TASK: Your task is to repeat the entries exactly from their first line through the line with "Given: Open Spotlight", and to stop there.

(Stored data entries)
▼

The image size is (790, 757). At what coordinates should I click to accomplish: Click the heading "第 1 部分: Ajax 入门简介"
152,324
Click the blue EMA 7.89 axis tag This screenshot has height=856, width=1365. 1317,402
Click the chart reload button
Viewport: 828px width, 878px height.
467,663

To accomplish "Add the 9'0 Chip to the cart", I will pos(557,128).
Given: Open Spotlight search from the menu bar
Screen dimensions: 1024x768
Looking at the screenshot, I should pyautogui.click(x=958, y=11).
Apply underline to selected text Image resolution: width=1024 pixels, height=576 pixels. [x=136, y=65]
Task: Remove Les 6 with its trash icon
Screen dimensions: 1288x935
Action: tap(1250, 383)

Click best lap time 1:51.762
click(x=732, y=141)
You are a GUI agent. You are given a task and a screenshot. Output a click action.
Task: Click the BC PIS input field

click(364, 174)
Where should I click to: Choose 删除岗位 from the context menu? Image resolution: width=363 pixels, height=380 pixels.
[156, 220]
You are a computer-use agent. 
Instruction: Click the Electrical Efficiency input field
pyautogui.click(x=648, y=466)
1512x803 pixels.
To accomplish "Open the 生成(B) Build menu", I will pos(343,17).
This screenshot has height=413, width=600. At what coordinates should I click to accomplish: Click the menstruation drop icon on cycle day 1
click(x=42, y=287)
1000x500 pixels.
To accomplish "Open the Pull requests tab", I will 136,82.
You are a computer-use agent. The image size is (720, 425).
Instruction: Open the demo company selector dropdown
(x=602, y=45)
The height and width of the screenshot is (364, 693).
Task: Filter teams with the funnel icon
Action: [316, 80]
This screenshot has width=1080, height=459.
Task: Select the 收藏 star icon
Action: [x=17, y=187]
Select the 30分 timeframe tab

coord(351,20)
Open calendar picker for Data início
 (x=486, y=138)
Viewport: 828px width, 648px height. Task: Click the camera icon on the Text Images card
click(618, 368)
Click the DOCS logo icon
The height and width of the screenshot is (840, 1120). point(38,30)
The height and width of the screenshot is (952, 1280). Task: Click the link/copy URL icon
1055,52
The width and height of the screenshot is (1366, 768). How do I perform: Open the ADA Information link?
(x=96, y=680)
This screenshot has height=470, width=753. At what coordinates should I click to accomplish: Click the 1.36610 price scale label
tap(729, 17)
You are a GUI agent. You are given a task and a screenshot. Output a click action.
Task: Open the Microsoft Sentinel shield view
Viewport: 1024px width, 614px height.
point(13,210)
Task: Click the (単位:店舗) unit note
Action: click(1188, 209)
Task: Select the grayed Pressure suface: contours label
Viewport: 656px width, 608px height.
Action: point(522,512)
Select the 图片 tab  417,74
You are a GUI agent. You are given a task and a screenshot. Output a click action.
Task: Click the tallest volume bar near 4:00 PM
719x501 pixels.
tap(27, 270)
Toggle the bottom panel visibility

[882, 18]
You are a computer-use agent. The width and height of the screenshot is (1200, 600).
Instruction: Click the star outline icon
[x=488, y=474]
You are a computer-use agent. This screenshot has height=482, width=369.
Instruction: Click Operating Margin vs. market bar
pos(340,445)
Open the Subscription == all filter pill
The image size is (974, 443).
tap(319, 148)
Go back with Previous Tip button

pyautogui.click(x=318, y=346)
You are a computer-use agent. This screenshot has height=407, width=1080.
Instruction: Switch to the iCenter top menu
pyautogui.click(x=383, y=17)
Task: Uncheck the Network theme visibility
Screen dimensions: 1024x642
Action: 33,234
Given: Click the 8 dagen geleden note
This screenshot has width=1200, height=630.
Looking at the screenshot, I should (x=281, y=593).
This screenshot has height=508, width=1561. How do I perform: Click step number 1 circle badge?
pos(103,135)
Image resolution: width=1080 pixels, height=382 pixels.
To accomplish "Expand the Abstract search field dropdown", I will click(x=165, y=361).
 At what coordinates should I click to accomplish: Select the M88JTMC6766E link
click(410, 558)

▲

WRITTEN SOLUTION:
The image size is (790, 757). At what coordinates should I click to accomplish: Click the heading "第 1 部分: Ajax 入门简介"
152,324
Click the blue EMA 7.89 axis tag This screenshot has height=856, width=1365. 1317,402
Click the chart reload button
Viewport: 828px width, 878px height.
467,663

To accomplish "Add the 9'0 Chip to the cart", I will pos(557,128).
Given: Open Spotlight search from the menu bar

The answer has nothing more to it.